When John McFall announced that he would retire from Atlanta Ballet at the end of the 2015–16 season, after 21 years, a search for the next artistic director began. The search committee included prominent dancers Tara Lee, Christian Clark, Heath Gill and Rachel Van Buskirk. On the short list was John Welker, McFall's protégé and a veteran company member. Welker had founded and spent several years producing Wabi Sabi, Atlanta Ballet's summer company, and the four dancers felt that he would be the ideal choice. When the board named Gennadi Nedvigin the new artistic director instead, Welker chose to retire and focus on finishing his degree at Kennesaw State University while the other four began to mull over a plan B. "We felt a drastic pivot in process and culture," says Welker. "We were also all at a point in our careers where we were recognizing time was short. So we asked ourselves, 'What do we want? How do we make this a positive thing?' "

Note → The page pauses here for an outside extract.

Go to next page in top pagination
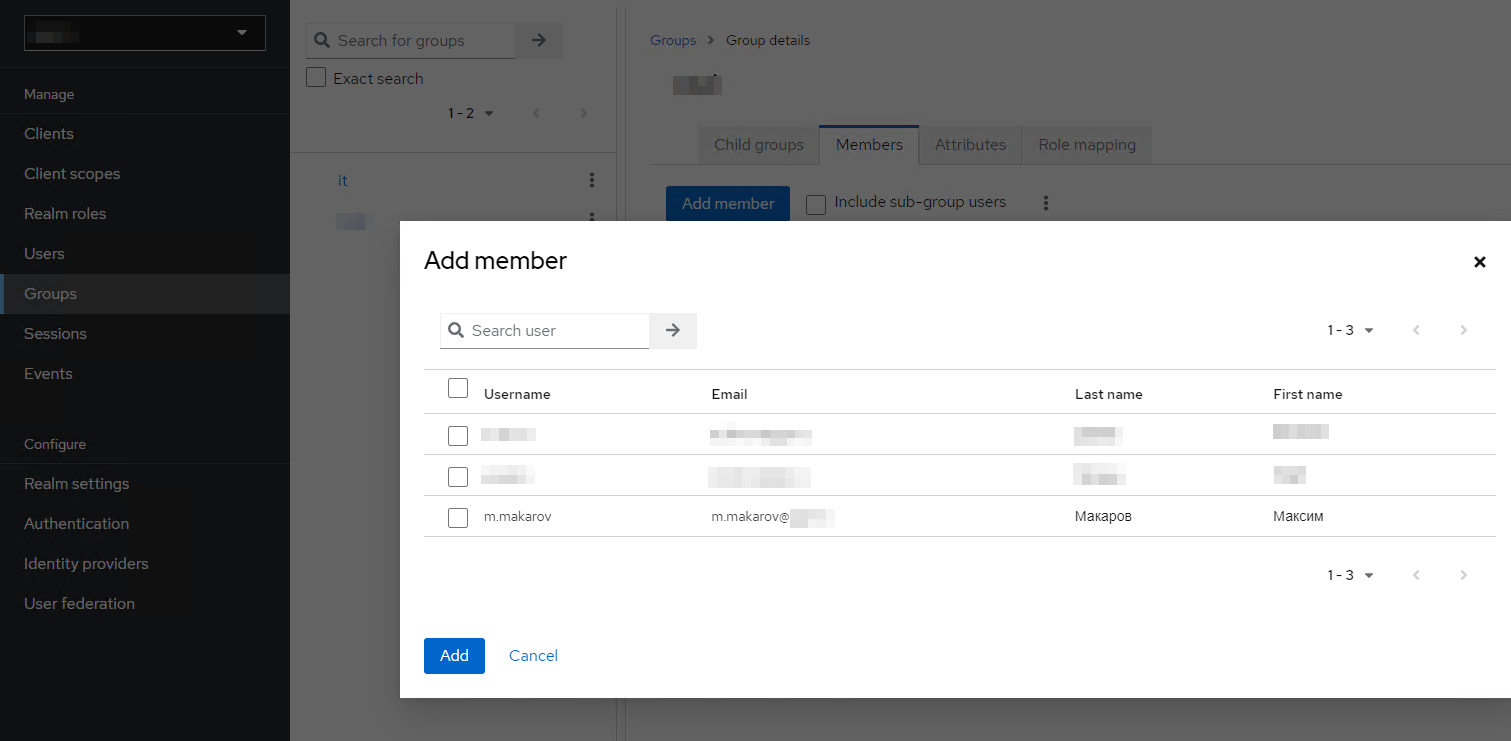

As a result, Lee, Clark and Van Buskirk chose to leave Atlanta Ballet at the close of the 2016–17 season to start Terminus with Gill and Welker. (Gill was let go.) The small, collaborative troupe has already secured some funding from a private donor and homes at both the Westside Cultural Arts Center (in town) and the Serenbe Institute (south of Atlanta). "All these past relationships started lining up," says Welker, who is the de facto leader. "The work, in a sense, was already done, and so it became a matter of timing."
With a goal of thriving year-round and building up a brand-new audience, TMBT will debut an evening-length work this month at the Westside Cultural Arts Center, choreographed by Lee and Gill. After this inaugural performance, they will perform outdoors at Serenbe in November. The group is looking to perform in venues beyond the traditional proscenium stage. "There are whole generations of people who did not grow up going to the theater, so how do you reach out to this audience?" asks Welker. "There is a whole world of possibility that is untapped, that should have life and will make our art more relevant." And while Atlanta Ballet's repertoire appears to be skewing more classical, Terminus has a mission of bridging the divide between classical ballet and the more conceptual modern dance scene in Atlanta.
As the group coalesces, Welker expects it will remain a company of five core dancers, performing in-house choreography. But there are plans for growth—including expanding the number of dancers and repertoire as their budget grows. Given how auspicious and surprising their start has been, audiences should prepare to expect the unexpected.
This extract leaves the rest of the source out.